# [WHAT TO PRODUCE]
Copy the lines of the listing exactly, starting with the line that contains "Given: Open the search magnifier in header" and going on through the line that contains "tap(858, 691)".

# [STORED ROWS]

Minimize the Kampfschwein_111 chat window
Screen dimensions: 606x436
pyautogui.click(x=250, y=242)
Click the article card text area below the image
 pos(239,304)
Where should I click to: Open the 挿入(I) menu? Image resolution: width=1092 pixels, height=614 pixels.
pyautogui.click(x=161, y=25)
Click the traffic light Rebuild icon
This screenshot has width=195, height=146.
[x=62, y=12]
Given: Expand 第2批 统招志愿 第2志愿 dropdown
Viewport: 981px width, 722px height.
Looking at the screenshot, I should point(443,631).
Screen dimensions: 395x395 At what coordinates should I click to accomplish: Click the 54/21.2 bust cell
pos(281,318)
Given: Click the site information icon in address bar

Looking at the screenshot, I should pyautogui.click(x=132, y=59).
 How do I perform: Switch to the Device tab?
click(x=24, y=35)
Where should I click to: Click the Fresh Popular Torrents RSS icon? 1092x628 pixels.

...

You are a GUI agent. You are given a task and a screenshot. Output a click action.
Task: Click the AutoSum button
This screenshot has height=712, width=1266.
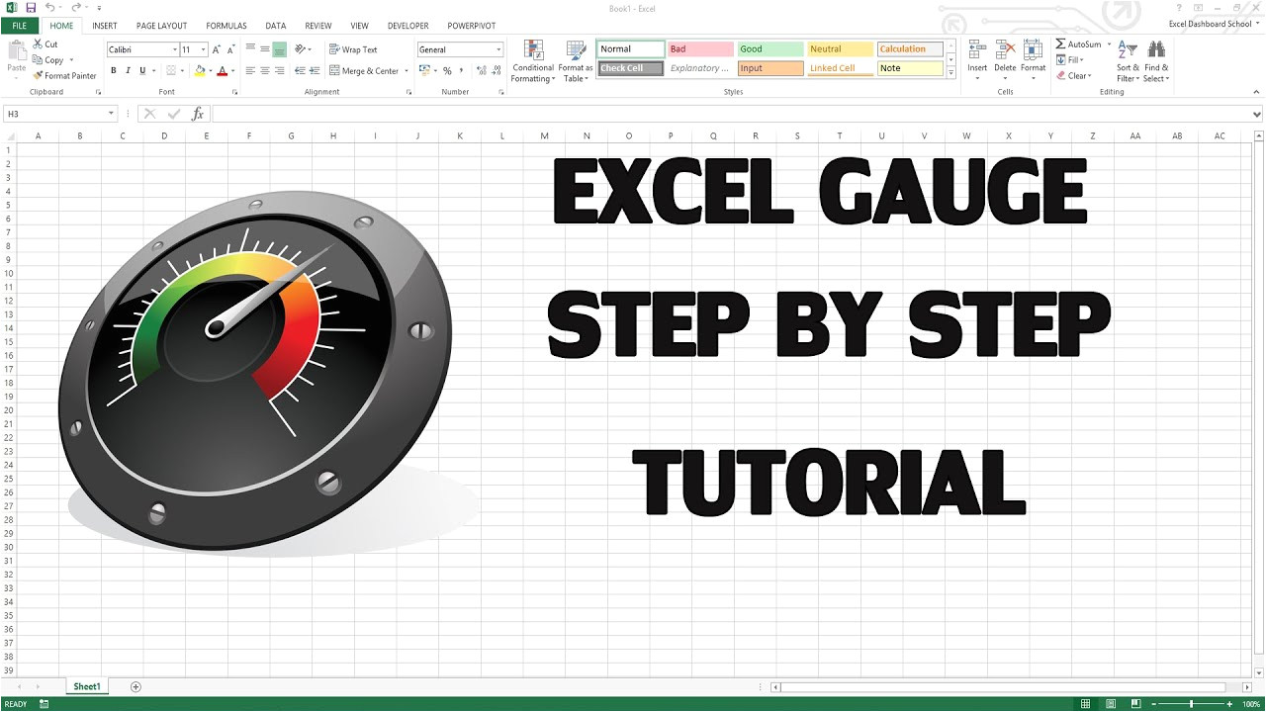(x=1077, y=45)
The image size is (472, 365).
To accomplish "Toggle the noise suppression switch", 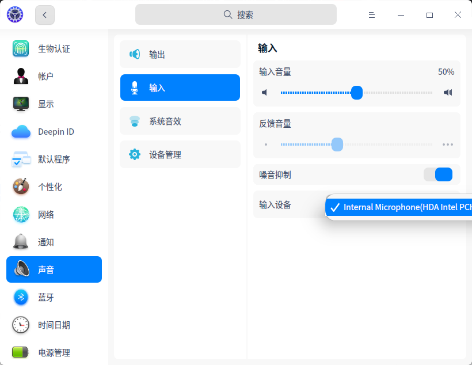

...

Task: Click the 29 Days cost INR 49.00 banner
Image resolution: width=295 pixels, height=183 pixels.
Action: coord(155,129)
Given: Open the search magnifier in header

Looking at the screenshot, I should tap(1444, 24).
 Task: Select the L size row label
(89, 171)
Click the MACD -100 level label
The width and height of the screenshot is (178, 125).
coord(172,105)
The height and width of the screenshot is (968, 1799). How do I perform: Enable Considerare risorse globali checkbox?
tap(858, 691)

# [EXERCISE SOLUTION]
Given: Open the search magnifier in header

Looking at the screenshot, I should tap(1444, 24).
 Task: Select the L size row label
(89, 171)
Click the MACD -100 level label
The width and height of the screenshot is (178, 125).
coord(172,105)
The height and width of the screenshot is (968, 1799). How do I perform: Enable Considerare risorse globali checkbox?
tap(858, 691)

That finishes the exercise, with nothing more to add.